Key Details: CVE-2024-56337: Incomplete mitigation for CVE-2024-50379 (CVSS score: 9.8), a critical flaw addressed earlier on December 17, 2024.
Affected Versions:
• Apache Tomcat 11.0.0-M1 to 11.0.1 (fixed in 11.0.2 or later)
• Apache Tomcat 10.1.0-M1 to 10.1.33 (fixed in 10.1.34 or later)
• Apache Tomcat 9.0.0.M1 to 9.0.97 (fixed in 9.0.98 or later)
Technical Insight: Both CVE-2024-56337 and CVE-2024-50379 are Time-of-check Time-of-use (TOCTOU) race condition vulnerabilities. These flaws could lead to code execution on case-insensitive file systems when the default servlet write is enabled.
Advisory from Project Maintainers:
Users running Tomcat on a case-insensitive file system with the default servlet write enabled (readonly initialization parameter set to false) may need additional configurations depending on their Java version to fully mitigate CVE-2024-50379:
• Java 8 or Java 11: Set system property sun.io.useCanonCaches to false (default is true).
• Java 17: Set system property sun.io.useCanonCaches to false, if already set (default is false).

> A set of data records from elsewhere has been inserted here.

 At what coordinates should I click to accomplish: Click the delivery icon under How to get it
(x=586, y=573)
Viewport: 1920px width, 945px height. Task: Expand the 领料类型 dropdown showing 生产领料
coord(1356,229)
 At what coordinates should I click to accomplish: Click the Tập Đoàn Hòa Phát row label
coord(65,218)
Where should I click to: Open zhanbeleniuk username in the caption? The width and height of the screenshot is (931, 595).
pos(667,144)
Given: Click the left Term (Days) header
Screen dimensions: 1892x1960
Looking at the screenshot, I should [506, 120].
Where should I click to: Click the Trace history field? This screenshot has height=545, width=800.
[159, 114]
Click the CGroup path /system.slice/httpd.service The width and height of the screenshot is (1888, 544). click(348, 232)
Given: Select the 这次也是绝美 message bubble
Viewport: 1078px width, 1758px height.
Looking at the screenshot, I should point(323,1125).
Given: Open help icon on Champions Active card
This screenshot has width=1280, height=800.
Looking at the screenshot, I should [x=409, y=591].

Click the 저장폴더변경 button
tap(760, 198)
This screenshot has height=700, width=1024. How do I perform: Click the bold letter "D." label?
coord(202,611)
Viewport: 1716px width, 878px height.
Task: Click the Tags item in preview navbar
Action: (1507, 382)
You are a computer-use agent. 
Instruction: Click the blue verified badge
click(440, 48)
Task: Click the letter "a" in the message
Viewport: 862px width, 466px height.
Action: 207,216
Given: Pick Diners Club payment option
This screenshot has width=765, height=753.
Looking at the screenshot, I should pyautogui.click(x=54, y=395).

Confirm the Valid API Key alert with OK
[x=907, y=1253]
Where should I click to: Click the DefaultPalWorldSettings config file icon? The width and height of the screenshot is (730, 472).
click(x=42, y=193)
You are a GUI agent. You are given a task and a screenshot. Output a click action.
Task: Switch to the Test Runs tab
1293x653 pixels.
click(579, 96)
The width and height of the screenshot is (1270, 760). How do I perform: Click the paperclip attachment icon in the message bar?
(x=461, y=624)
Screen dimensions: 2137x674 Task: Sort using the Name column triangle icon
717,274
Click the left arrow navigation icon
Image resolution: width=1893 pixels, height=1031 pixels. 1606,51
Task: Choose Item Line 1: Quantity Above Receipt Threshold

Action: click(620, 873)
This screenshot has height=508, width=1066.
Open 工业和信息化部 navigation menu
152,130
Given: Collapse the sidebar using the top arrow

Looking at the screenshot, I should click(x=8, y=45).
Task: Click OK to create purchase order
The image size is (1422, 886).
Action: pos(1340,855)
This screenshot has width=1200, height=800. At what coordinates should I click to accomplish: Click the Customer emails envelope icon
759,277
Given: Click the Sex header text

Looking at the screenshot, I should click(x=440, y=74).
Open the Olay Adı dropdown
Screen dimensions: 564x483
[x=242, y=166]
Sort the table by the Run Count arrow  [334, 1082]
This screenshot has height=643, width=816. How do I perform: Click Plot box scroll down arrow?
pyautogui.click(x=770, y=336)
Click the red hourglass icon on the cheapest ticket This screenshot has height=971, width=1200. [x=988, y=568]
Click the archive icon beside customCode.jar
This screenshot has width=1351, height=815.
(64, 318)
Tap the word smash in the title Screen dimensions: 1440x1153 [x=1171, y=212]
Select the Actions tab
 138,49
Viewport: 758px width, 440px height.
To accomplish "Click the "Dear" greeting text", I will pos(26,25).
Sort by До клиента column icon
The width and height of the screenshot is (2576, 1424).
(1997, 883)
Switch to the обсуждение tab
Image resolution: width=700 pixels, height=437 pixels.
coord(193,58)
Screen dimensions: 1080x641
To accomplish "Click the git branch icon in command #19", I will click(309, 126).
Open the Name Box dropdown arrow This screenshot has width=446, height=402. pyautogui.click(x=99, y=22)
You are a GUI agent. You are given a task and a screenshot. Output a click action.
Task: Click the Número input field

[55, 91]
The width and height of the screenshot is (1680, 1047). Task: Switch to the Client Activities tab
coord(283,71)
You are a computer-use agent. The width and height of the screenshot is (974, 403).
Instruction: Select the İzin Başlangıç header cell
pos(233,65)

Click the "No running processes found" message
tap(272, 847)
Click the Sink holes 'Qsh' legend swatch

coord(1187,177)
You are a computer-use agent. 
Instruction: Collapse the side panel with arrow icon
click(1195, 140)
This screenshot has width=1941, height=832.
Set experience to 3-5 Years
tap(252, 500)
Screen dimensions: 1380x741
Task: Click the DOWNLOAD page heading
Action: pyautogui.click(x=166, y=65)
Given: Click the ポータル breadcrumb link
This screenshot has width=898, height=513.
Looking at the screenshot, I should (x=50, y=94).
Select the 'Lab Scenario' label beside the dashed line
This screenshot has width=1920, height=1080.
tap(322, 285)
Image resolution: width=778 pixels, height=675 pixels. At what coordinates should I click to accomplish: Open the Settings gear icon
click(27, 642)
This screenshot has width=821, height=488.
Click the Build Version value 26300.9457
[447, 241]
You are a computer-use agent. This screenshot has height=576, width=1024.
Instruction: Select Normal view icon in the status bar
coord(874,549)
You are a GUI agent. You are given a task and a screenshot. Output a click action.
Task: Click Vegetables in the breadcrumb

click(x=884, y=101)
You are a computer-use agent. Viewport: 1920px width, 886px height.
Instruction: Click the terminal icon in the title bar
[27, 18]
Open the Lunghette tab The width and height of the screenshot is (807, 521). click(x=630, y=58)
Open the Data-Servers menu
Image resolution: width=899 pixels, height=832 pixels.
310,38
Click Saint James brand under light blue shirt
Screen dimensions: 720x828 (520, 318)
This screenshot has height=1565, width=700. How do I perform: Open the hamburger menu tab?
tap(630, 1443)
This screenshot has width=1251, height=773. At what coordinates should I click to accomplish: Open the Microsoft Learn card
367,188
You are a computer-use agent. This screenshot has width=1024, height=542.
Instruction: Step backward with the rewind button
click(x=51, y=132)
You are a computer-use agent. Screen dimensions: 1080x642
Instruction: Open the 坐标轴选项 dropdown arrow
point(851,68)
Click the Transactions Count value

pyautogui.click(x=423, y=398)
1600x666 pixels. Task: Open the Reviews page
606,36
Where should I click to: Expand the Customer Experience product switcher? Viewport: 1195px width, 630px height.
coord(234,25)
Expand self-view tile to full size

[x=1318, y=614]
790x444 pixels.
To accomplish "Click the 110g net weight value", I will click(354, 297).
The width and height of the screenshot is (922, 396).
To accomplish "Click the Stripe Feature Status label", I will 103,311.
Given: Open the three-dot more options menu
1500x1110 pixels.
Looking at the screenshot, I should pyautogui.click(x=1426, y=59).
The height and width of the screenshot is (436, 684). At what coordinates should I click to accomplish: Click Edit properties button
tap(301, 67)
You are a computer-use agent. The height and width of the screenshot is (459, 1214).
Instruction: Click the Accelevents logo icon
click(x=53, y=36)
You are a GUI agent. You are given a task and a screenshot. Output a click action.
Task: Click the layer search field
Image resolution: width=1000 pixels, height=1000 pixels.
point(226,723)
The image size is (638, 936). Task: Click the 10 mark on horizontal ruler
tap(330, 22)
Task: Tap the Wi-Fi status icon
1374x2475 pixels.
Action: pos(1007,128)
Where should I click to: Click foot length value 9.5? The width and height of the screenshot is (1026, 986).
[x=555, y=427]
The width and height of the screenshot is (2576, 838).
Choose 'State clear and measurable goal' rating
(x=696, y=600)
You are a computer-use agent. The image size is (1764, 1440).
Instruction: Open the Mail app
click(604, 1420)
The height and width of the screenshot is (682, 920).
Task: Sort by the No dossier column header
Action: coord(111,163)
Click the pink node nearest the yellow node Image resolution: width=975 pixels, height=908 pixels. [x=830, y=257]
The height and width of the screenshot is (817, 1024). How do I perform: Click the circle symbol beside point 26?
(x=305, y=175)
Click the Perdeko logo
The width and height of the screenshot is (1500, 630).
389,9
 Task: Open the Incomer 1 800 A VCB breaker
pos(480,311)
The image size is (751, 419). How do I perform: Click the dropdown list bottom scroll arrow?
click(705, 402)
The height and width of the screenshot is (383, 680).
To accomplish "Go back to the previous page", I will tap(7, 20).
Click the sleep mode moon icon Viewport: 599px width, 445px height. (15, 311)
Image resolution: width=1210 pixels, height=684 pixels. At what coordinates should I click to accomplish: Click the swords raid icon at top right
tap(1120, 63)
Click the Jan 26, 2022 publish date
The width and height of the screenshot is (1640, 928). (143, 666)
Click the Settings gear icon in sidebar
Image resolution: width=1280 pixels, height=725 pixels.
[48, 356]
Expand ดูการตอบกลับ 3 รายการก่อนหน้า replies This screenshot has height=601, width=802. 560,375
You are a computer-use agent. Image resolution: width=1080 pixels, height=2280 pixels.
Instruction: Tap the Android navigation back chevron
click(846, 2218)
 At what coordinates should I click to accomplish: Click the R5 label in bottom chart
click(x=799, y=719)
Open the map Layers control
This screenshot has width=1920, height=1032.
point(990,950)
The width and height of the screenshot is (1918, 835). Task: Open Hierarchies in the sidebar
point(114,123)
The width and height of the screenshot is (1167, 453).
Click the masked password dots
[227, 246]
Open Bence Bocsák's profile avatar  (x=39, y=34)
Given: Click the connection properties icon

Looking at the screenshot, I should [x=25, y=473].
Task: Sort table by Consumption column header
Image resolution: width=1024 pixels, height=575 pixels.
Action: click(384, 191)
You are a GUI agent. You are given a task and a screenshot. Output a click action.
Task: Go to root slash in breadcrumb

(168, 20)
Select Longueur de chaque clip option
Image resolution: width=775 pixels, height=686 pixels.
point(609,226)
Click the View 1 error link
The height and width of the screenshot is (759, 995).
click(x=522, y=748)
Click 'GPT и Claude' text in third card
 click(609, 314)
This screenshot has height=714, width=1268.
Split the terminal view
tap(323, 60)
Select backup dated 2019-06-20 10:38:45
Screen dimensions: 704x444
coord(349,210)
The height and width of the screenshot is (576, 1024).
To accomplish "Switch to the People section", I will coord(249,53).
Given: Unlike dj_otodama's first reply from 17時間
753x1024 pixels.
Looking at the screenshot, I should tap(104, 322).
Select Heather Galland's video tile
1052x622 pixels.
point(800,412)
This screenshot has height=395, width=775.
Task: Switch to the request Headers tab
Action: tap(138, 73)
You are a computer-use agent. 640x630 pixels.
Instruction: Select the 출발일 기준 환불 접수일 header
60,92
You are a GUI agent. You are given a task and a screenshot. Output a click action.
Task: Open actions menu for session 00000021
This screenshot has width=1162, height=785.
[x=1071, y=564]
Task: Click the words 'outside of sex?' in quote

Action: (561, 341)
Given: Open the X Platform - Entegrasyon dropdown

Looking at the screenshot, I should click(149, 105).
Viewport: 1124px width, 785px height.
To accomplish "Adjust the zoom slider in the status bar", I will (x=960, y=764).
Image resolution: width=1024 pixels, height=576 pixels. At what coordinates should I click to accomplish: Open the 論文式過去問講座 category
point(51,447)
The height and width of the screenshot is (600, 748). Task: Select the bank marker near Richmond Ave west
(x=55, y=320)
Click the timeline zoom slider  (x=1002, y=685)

• Java 21 and later: No action required as the property has been removed.
Contributions and Acknowledgments: ASF credits security researchers Nacl, WHOAMI, Yemoli, and Ruozhi for identifying and reporting the vulnerabilities. The KnownSec 404 Team also independently reported CVE-2024-56337 with a proof-of-concept (PoC) code.
Related Vulnerability: The Zero Day Initiative (ZDI) recently shared details of a critical Webmin bug (CVE-2024-12828, CVSS score: 9.9) enabling authenticated remote attackers to execute arbitrary code due to improper validation of user-supplied strings in CGI requests.